The idea that plane waves propagating away from electromagnetic sources are gravitational waves because the coefficients of the indefinite metric are called "gravitational" potentials is nonsense. The idea, undoubtedly originated with Tolman, in his Relativity, thermodynamics and cosmology, pp. 272ff, and was picked up and capitalized on by numerous authors. In particular, Bonnor in "The gravitational field of light" concludes that "there is no evidence from my solutions that those waves carry energy away from the light pulses and beams which are their sources: the mass parameters of the later remained unchanged." So, what kind of waves are these? and why aren't spherical waves permitted where the sources can be pin-pointed?

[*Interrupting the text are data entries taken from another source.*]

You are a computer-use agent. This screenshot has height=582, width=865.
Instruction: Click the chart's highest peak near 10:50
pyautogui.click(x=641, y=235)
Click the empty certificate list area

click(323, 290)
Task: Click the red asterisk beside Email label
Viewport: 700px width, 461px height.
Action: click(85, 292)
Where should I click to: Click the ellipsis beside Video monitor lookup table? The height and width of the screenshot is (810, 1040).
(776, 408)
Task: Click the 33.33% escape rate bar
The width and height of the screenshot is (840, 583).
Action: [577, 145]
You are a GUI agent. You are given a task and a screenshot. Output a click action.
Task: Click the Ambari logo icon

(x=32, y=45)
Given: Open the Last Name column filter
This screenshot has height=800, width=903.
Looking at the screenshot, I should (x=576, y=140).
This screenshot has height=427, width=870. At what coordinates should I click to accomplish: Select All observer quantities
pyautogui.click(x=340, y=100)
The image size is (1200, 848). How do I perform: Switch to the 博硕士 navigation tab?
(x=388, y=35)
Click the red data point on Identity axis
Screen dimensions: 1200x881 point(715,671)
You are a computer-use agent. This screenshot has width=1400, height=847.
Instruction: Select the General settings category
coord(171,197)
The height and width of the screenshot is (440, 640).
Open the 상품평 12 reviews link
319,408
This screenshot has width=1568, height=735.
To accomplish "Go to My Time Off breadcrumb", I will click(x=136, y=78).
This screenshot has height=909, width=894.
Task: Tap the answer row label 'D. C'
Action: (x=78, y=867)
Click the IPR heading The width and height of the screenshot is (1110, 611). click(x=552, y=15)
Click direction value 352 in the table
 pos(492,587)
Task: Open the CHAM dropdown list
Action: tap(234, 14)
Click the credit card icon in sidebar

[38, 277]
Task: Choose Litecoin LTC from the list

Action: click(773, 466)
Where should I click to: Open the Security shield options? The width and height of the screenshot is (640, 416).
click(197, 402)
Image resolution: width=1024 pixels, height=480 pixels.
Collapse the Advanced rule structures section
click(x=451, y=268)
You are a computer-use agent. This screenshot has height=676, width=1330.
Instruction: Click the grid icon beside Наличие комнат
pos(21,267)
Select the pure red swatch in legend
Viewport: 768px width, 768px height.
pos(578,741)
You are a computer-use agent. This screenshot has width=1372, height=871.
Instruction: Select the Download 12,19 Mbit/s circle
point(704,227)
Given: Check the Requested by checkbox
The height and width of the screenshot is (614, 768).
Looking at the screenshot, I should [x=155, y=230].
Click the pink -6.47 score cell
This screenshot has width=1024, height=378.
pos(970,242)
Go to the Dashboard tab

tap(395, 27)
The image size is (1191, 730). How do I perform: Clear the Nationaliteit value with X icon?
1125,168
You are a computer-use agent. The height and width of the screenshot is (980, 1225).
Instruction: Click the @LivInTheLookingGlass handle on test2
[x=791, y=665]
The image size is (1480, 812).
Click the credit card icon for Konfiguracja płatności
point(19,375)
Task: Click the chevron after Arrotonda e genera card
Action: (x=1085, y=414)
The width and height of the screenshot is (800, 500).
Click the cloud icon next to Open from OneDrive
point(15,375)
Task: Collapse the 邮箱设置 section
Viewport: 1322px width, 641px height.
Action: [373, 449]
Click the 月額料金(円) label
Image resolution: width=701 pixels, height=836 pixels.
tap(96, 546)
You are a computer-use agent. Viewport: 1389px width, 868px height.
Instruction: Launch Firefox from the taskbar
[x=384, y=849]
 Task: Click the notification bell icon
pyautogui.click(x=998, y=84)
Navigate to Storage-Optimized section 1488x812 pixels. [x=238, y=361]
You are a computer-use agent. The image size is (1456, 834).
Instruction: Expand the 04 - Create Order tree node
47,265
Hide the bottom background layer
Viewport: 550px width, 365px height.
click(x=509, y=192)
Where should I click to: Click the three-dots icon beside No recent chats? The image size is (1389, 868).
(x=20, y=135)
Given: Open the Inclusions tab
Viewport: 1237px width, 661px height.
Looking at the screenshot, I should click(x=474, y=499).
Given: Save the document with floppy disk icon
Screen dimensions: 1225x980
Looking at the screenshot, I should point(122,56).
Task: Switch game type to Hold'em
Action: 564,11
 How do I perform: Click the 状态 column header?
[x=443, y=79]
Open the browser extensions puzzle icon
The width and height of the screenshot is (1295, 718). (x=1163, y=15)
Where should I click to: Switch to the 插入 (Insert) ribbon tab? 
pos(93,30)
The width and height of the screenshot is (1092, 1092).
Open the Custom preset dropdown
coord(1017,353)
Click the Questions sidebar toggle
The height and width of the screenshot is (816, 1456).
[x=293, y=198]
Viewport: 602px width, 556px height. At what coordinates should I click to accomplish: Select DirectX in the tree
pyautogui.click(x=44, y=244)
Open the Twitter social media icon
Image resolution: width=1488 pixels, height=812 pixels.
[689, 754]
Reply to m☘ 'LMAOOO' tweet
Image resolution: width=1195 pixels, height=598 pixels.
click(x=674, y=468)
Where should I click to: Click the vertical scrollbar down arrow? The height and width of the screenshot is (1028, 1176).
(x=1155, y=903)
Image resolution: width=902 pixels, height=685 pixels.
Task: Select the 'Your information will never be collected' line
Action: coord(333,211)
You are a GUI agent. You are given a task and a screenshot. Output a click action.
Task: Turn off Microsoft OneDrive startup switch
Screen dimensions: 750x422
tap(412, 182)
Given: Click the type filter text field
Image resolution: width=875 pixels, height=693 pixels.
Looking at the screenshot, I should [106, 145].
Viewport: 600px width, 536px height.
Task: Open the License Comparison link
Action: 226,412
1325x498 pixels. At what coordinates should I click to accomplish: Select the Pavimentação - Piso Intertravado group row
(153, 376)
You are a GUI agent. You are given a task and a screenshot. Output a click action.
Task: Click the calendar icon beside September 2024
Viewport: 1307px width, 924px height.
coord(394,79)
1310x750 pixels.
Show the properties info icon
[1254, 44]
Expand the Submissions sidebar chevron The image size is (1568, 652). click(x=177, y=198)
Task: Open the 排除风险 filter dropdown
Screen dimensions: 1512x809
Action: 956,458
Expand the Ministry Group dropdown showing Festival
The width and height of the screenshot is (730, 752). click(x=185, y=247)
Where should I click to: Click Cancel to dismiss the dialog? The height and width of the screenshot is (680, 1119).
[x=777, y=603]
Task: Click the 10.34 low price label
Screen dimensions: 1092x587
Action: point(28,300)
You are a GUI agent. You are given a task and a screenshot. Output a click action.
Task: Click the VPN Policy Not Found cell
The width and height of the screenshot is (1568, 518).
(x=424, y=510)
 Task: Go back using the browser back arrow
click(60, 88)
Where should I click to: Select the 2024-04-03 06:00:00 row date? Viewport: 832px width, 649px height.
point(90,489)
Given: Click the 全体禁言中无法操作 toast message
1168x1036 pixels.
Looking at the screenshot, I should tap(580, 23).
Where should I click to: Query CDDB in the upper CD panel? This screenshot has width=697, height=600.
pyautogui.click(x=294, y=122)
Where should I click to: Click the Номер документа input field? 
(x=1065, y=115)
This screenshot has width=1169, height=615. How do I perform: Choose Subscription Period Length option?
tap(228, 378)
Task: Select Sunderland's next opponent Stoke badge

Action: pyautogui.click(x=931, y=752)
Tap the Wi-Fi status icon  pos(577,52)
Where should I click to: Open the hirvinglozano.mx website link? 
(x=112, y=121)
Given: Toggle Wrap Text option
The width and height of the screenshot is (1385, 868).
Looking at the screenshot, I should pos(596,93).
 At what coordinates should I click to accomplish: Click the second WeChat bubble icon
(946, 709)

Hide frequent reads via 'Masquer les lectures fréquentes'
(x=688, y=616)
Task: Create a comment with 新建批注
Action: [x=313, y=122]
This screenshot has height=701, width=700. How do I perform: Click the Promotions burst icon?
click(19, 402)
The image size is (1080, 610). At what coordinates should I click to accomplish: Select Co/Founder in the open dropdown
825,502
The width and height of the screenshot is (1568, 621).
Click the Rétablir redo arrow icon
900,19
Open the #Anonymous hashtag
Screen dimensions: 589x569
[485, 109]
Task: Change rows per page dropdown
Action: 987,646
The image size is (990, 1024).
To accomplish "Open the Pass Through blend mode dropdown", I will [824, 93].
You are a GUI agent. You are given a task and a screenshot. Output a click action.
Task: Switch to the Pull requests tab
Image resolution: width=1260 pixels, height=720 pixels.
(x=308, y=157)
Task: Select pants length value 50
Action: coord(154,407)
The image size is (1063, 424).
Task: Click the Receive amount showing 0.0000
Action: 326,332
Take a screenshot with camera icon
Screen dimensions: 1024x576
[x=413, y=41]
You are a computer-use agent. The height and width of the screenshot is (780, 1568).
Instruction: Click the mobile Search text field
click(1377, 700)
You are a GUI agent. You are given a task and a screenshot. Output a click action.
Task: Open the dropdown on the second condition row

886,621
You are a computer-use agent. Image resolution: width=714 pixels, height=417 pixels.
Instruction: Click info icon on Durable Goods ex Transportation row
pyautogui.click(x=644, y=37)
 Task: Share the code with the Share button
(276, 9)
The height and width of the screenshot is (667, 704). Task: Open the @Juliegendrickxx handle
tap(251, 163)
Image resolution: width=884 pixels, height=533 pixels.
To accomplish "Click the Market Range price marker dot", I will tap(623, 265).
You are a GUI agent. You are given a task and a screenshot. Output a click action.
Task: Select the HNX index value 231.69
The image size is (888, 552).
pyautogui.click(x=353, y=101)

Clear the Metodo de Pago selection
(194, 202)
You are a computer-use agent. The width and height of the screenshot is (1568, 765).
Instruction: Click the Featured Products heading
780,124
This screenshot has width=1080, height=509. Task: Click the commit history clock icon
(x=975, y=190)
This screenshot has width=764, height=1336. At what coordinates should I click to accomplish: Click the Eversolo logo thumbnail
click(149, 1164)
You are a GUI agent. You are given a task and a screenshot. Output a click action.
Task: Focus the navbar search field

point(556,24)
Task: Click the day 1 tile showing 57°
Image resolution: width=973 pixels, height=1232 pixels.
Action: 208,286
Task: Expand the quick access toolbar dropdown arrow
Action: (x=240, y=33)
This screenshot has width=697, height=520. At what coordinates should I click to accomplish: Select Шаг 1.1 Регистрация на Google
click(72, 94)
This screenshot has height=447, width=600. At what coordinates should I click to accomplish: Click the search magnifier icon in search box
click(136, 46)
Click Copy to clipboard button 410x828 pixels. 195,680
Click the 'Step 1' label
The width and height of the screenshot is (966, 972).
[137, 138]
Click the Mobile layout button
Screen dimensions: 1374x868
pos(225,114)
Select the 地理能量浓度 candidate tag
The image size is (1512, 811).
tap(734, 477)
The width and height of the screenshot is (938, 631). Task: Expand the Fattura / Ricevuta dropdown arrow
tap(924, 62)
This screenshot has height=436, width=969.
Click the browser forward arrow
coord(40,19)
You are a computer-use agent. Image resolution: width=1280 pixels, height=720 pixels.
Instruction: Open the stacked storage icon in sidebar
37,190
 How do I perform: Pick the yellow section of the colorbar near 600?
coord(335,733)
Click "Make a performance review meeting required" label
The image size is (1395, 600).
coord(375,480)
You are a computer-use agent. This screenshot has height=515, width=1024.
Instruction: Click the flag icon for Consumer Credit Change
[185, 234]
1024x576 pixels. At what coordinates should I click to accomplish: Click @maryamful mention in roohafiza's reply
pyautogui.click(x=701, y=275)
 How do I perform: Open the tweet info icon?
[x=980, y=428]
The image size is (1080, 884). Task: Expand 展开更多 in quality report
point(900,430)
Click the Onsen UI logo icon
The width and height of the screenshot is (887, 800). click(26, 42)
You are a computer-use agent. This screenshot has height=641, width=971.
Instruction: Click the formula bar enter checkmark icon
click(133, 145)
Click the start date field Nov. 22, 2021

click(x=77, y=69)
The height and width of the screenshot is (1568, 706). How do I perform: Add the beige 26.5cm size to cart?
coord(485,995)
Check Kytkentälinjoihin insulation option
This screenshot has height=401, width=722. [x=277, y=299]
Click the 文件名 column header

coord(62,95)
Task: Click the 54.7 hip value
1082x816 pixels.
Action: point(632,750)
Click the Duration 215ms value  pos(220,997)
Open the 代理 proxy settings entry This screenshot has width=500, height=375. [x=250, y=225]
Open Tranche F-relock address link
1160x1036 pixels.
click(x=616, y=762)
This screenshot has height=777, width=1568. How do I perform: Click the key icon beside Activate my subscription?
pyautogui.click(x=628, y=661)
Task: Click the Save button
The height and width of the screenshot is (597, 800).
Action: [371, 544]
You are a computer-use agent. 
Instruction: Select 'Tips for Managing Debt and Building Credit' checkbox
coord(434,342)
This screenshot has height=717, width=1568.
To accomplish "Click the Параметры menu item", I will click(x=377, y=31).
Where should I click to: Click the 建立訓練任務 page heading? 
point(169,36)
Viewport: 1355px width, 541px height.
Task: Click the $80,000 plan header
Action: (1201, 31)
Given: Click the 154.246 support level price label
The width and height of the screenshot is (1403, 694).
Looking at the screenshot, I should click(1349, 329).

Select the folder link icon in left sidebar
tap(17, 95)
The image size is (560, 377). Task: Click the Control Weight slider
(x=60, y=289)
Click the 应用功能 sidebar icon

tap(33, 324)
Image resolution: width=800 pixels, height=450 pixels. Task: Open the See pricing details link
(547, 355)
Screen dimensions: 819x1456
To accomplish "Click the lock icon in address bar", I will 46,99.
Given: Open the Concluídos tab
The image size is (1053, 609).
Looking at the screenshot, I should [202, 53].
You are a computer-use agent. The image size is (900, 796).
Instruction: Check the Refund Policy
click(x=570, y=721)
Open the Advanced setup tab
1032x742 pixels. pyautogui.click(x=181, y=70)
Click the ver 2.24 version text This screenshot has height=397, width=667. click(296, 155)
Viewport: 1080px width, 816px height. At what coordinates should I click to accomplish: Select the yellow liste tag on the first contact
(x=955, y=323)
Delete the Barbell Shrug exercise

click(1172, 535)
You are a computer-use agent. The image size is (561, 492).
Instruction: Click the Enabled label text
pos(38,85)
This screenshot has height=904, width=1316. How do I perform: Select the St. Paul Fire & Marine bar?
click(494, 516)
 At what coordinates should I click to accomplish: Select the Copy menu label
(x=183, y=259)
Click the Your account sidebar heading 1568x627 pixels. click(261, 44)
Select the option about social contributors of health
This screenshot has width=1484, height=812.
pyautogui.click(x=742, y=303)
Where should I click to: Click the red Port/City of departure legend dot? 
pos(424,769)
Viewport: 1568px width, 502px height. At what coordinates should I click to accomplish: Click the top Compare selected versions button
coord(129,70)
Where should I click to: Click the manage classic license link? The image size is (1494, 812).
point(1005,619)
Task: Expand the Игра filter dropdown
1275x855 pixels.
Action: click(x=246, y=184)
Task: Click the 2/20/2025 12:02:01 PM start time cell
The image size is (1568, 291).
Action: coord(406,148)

To call something gravitational just because you are using an indefinite metric with a propagation velocity equal to that of light does not make it gravitational.


Moreover, Bonnor also concludes that "parallel beams (or pulses) of light shining in the same sense [direction] do not interact". This is in contradiction with the second-order equation (i.e., a Weber-like equation) that was used to derive it. Like pairs of positive and negative charges, their fluxes in parallel and perpendicular directions contribute to the over-all force. It doesn't matter if Weber's exposition used the untenable Fechner hypothesis, the interpretation of longitudinal (proportional to the square of the velocity) and parallel (proportional to the acceleration) currents are bedrock to the interpretation of Weber's equation.


There appears a significant difference between treating the 4-momentum, p_a,whose pseudo-norm is

p_a p^a= g_(ab) p^a p^b = -mc^2, (1)

and the geodesic equations

m dp_a/ds = (1/2)dg_(bc)/dx^a p^b p^c, (2)

where g_(bc) is the metric, and x^a are the Schwarzschild coordinates (ct,r, theta, phi).

Choosing (1) over (2), we introduce the so-called conservation of energy

p_0= g_(00) p^0=- (1-2m/c^2 r)(dt/ds)=constant,

where "s" is proper time, and

p_(phi) =g_(phi,phi) p^(phi) r^2 d(phi)/ds=constant,

into (1) to obtain the geodesic orbit equation

(dr/d(phi))^2= r^4/h^2 { 2(E+m/r)- (h/r)^2(1-2m/c^2r)}.

Transforming to u=1/r, we come out with the Clairut equation

u"+u = (m/h^2) + 3m/c^2 u^2, (3)

which is the Einstein modified equation.


Rather, using (1), the orbital equation is

u" + [1-(m/hc)^2]u = m/h^2 +2m/c^2 u^2 + 3(m/c^2)u'^2/(1-2m/c^2 u), (4)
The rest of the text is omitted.